# Great Range Moments



## Dsig1 (Dec 23, 2007)

This never happens to me so I wanted to put it out there and see if any of you have had a great range moment like this.

I had one of those range moments yesterday with my S&W Sigma. I was at my outdoor range and just took down my targets as someone else was coming up to shoot. He was a Glock guy and didn't say a word about my Sigma laying on the table. I noticed I had two shells left in the box and the guy asked if I wanted to go hang another target to shoot them. I said no, I'll just shoot them off at what's there. Well, there was a clothespin still on the wire to hang targets and I took aim and hit it at 25 yards with the first shot. (Since I generally group at 5" -6" at 25 yards this was a definite 1 in a million shot but at the right time.) After that I just shot the second one off at downrange. At that point, his interest in my gun perked up and I wound up staying for another 15 minutes talking about my Sigma. He was dying to shoot it but neither of us had any .40 ammo. :buttkick:


----------



## 220combat (Oct 26, 2007)

I do great things like that all the time. Actually, only when noone is there to see it.


----------



## Sig Al (Feb 5, 2008)

220combat said:


> I do great things like that all the time. Actually, only when noone is there to see it.


Ha Ha. Don't we all have that luck sometimes.


----------



## Wandering Man (Jul 9, 2006)

*Nice Shooting!*

I shoot the clips off the target hangers all the time at my indoor range ... :smt068

... only I'm usually aiming at the target hanging below the clips. 

WM


----------



## milquetoast (Nov 25, 2006)

I was at the range with a buddy, shooting pistols -- 7 yards speed drills. It was just before hunting season. A couple of guys came out to sight in their scoped, bolt-action hunting rifle, off the bench. There was a 24" steel gong at 200 yards. They would shoot at the gong and miss by a mile low, then very seriously adjust the scope a couple of clicks. Then they would shoot and miss by a mile left. They kept shooting and missing and adjusting. They never did hit the target, and you could tell it was not the rifle or scope -- they didn't know how to hold the gun; they were yanking the snot out of the trigger; they were closing their eyes in anticipation of recoil. It was sad. Finally, they ran out of ammo, and had to give up, expressing disgust with that terrible "inaccurate" rifle.

As they were about to leave, just for jollies, I pulled out my Colt Lightweight Commander, went to kneeling, and took a shot at the 200 yard gong. BANG . . . . . . . . . ding. I stood up and reholstered, as if it were no big deal. My buddy looked at me in disbelief, and said, "You could never make that shot again in a million years." I drew the pistol, went to kneeling. BANG . . . . . . . . ding.

The "hunters" left, shaking their heads and muttering.

After they left, I used up the rest of my ammo trying to hit that gong again. I never did, and I never have since.

**Task description**: For each of these statements about the range-moments thread, say yes or no to whether the thread supports it, and quote the words that settle it. 1. The Sigma owner hit the clothespin from 25 yards. 2. The Glock shooter got to fire the Sigma that day. 3. After the two gong hits, the poster with the Colt Lightweight Commander hit the gong again with the remaining ammo.

**Provided records**:
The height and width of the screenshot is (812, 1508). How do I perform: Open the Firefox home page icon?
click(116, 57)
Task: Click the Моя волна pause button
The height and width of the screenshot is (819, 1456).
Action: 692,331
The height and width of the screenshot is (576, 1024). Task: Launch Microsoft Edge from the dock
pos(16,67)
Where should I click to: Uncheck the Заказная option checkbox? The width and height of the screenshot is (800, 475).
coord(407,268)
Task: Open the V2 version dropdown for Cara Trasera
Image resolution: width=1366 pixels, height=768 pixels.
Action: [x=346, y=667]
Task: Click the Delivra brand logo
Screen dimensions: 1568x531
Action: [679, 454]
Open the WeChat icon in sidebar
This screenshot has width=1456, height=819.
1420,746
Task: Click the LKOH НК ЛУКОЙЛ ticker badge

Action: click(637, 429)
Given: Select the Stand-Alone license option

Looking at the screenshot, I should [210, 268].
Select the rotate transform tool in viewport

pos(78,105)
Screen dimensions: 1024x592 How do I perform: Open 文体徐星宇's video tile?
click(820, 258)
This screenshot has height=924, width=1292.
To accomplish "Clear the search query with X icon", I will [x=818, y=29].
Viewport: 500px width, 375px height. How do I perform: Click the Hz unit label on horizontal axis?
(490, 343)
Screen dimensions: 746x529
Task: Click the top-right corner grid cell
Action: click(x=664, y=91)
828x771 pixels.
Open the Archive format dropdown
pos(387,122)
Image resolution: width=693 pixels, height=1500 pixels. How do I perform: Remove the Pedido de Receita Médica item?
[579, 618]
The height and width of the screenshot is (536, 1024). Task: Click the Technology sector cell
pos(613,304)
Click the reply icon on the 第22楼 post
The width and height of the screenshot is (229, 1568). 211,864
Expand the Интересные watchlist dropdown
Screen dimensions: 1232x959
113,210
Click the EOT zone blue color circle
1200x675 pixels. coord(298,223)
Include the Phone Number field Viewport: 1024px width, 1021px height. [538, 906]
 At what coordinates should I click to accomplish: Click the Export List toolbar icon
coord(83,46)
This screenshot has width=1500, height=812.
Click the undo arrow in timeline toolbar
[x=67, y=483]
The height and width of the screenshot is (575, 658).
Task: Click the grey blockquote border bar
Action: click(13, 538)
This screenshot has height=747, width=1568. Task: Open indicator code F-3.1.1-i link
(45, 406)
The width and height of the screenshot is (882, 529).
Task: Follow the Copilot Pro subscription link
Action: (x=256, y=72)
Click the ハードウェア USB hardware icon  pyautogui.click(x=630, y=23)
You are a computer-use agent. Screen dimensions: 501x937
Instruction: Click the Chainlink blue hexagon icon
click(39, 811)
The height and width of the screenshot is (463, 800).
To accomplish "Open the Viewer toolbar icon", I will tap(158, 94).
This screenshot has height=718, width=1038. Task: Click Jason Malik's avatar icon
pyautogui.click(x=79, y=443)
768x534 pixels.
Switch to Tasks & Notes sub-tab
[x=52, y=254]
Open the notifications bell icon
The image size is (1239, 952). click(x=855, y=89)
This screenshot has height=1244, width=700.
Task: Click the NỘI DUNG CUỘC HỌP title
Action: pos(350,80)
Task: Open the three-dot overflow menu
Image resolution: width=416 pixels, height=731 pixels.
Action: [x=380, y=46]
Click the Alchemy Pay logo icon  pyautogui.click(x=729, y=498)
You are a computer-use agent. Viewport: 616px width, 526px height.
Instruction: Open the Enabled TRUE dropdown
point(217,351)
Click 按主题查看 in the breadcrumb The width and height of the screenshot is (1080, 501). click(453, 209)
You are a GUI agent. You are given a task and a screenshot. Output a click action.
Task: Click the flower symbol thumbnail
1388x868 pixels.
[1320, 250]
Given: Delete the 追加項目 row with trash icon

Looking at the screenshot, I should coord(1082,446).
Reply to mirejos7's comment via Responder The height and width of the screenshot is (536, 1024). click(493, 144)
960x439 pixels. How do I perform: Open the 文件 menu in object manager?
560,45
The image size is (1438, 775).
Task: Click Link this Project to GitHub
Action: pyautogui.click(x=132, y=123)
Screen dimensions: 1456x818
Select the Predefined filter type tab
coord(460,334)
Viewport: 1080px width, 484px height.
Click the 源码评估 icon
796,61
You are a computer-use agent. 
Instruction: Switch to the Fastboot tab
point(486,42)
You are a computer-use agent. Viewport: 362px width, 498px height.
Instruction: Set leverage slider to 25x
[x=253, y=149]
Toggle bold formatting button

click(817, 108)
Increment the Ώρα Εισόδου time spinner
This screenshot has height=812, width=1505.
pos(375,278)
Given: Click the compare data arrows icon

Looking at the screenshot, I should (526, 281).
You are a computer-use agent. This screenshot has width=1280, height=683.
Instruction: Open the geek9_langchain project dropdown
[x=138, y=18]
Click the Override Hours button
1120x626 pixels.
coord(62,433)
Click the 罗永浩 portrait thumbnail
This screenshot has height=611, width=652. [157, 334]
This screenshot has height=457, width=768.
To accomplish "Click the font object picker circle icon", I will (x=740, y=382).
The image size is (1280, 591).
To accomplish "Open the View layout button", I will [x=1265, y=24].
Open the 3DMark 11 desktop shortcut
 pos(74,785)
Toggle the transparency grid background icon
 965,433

**Answer to this task**:
1. Yes: "hit it at 25 yards with the first shot"
2. No: "He was dying to shoot it but neither of us had any .40 ammo."
3. No: "I never did, and I never have since."